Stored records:
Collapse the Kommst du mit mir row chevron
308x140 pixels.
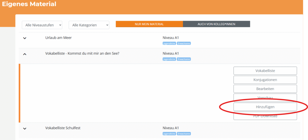(25, 54)
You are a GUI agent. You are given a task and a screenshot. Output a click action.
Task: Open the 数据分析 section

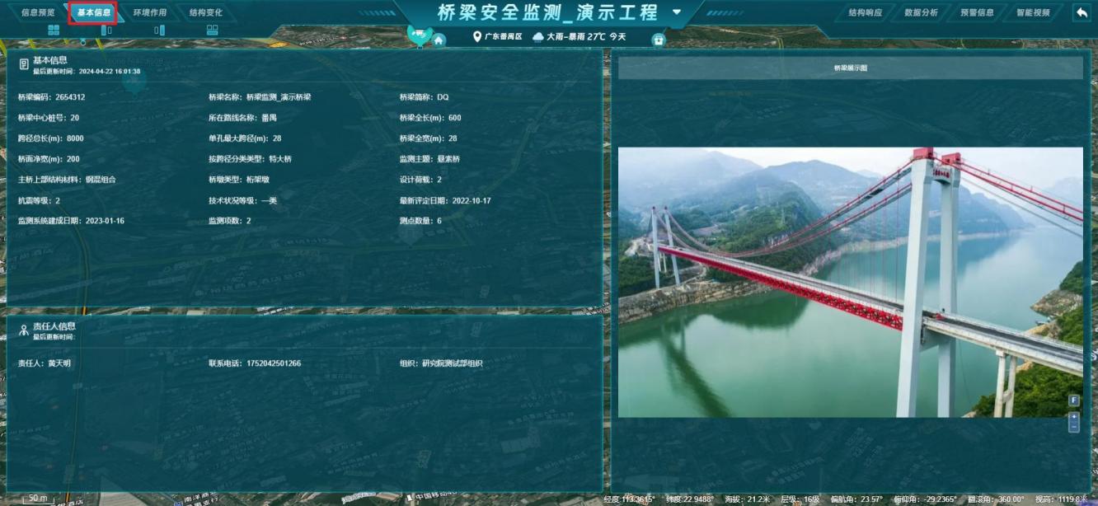point(921,12)
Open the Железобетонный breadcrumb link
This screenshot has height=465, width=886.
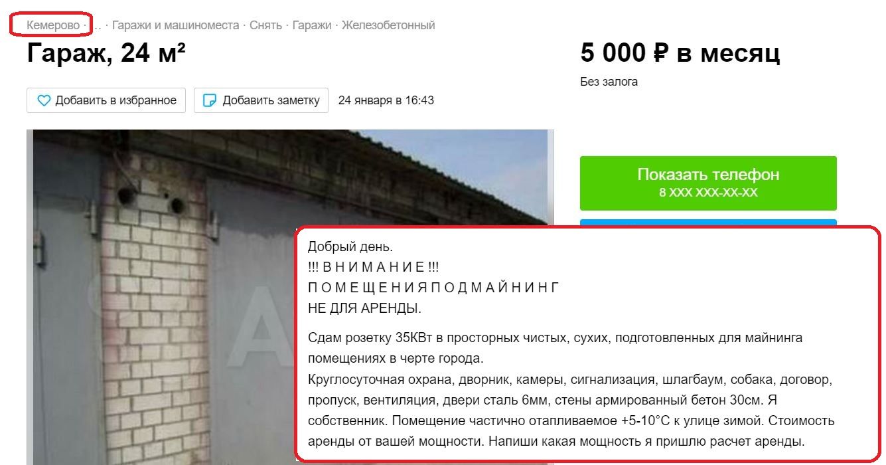pyautogui.click(x=388, y=25)
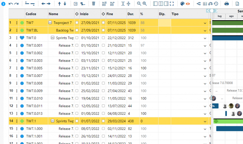The image size is (243, 144).
Task: Zoom out the Gantt timeline
Action: (x=139, y=4)
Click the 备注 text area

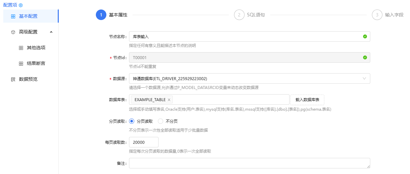(x=249, y=163)
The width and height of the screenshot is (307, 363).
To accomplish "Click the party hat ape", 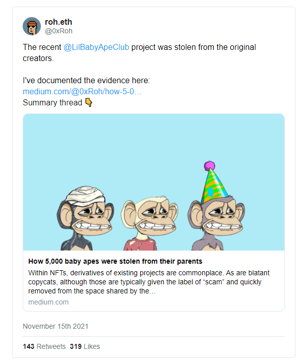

*Task objective*
Beginning with the line that contains "308x140 pixels." and ending with the last line of the data, transcribe each line exactly; pictures stay out.

*Exercise answer*
308x140 pixels.
(25, 54)
You are a GUI agent. You are given a task and a screenshot. Output a click action.
Task: Open the 数据分析 section

point(921,12)
Open the Железобетонный breadcrumb link
This screenshot has height=465, width=886.
pyautogui.click(x=388, y=25)
The image size is (243, 144).
Task: Zoom out the Gantt timeline
Action: (x=139, y=4)
Click the 备注 text area

(x=249, y=163)
The width and height of the screenshot is (307, 363).
To accomplish "Click the party hat ape", 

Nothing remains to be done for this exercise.